But at the conference, I learned that the Iroquois, when encountered by European colonists in the 16th and 17th centuries, weren’t tilling their fields to grow corn.  The colonists’ letters express amazement at the size and the plenitude of the crops.  Instead of plowing, the Iroquois created mounds of dirt and planted the corn seeds in the mounds.  A few times during the season, they’d come and clear away any weed growth on the mounds, and at the end of the season, they’d harvest the corn and leave the mound as it was until the next year.  The stalk would decompose and the next year, all they’d have to do is clean up the mounds and plant new seeds. 

The agronomist who gave the talk theorizes that the soil the Iroquois were working with had a nitrogen level of 4%, and that this high level of nitrogen contributed to the vitality of their corn crops.  She tied this practice to the Iroquois’ no-till method, because tilling soil reduces the amount of nitrogen in the soil over time (which is why factory farming adds chemical fertilizers, too boost nitrogen and other levels).  At Bluestone Farm, we’re going to experiment with creating some of these mounds this year, and see how it works; one difference is that now we have a whole different set of weeds than the Iroquois did, so the low-level weeding of the Iroquois may not turn out to be true for us.

Finally, I came away with deep respect for experimentation, and for the patience that it requires.  Larry, the “soap guy” from Vermont Soap,  gave a great presentation on soapmaking. If you’re looking for a brand of good, organic soap to use, I’d definitely encourage you to check out his products!  At his presentation, I  learned the basic chemistry of soap making, and how to think about the variables that might cause any particular soap recipe to go wrong.  Rather than tips, he gave us tools for thinking about soap making, and I felt like I really learned something.  Basically, soap is formed by a chemical reaction that takes place when you combine a fat (acidic) with an alkali (basic) and water.  But beyond the information he imparted, I got a real sense of how much trial and error goes into his work.  

And, actually, it’s like that with farming in general.  Each year, you have to observe what is happening with each of the crops, their germination, their placement, the weather, the soil conditions, and then use all that information when planning for the next year.  Try to do a little more of this, shift this crop’s location over there, start this one a little earlier, harvest that one even later.  Add more minerals to the soil, introduce more fungi, bring in plants that attract beneficial insects.  Use row covers, a hoophouse, a greenhouse. . . So many variables to account for, so many strategies to consider, so many experiments to try.  And in the end, you do your best and leave it in the hands of God.

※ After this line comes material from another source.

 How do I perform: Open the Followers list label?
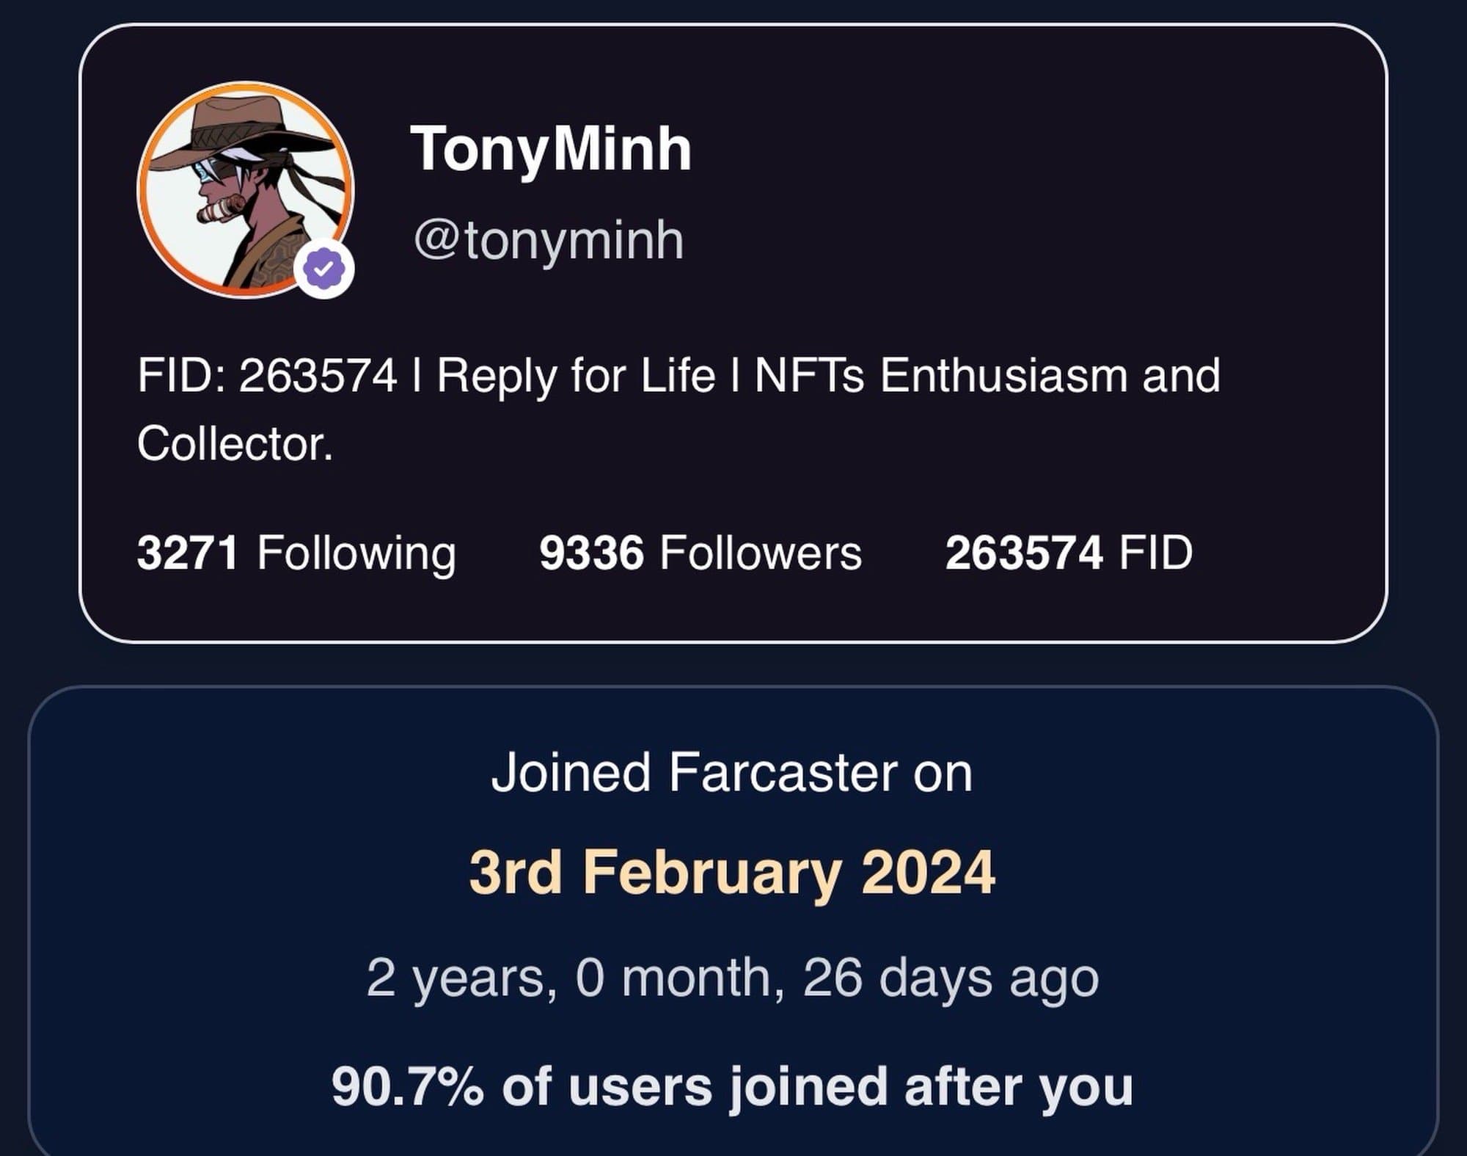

When I was working in education, I followed the work of James Gee, a great scholar  and someone you should definitely check out if you are interested in what we know about learning .  At one presentation, he talked about an experiment on motivation that had been done with chimps (I think) in which they were instructed to solve some puzzle, and after solving it, they were given a treat.  The scientists hypothesized that when the treats were taken away, the chimps would lose interest and eventually refuse to solve the puzzle.  But it turns out that the chimps kept on solving the puzzle with or without the treats—this is, Gee says, because they enjoy it!  And we humans, just like our closest relatives, simply enjoy solving problems too.  Gee’s point is about situational learning—that people can learn things in context that are difficult to grasp in the abstract, that giving a kid a real chemistry situation to solve is more compelling than memorizing abstract facts—but I think it extends to farming as well.  Farming is like one big problem to solve, and there is great pleasure in just puzzling through it…like a giant crossword, with nearly unlimited variables.

So here I am, six months into this experience of being on the farm, and I’m energized and excited to tackle new things and to experiment, to observe closely, and problem-solve.  Maybe that’s one of the larger lessons I’ve been learning here: to think of my entire life as an experiment, a chance to learn new things, to push my comfort zones, and to have fun.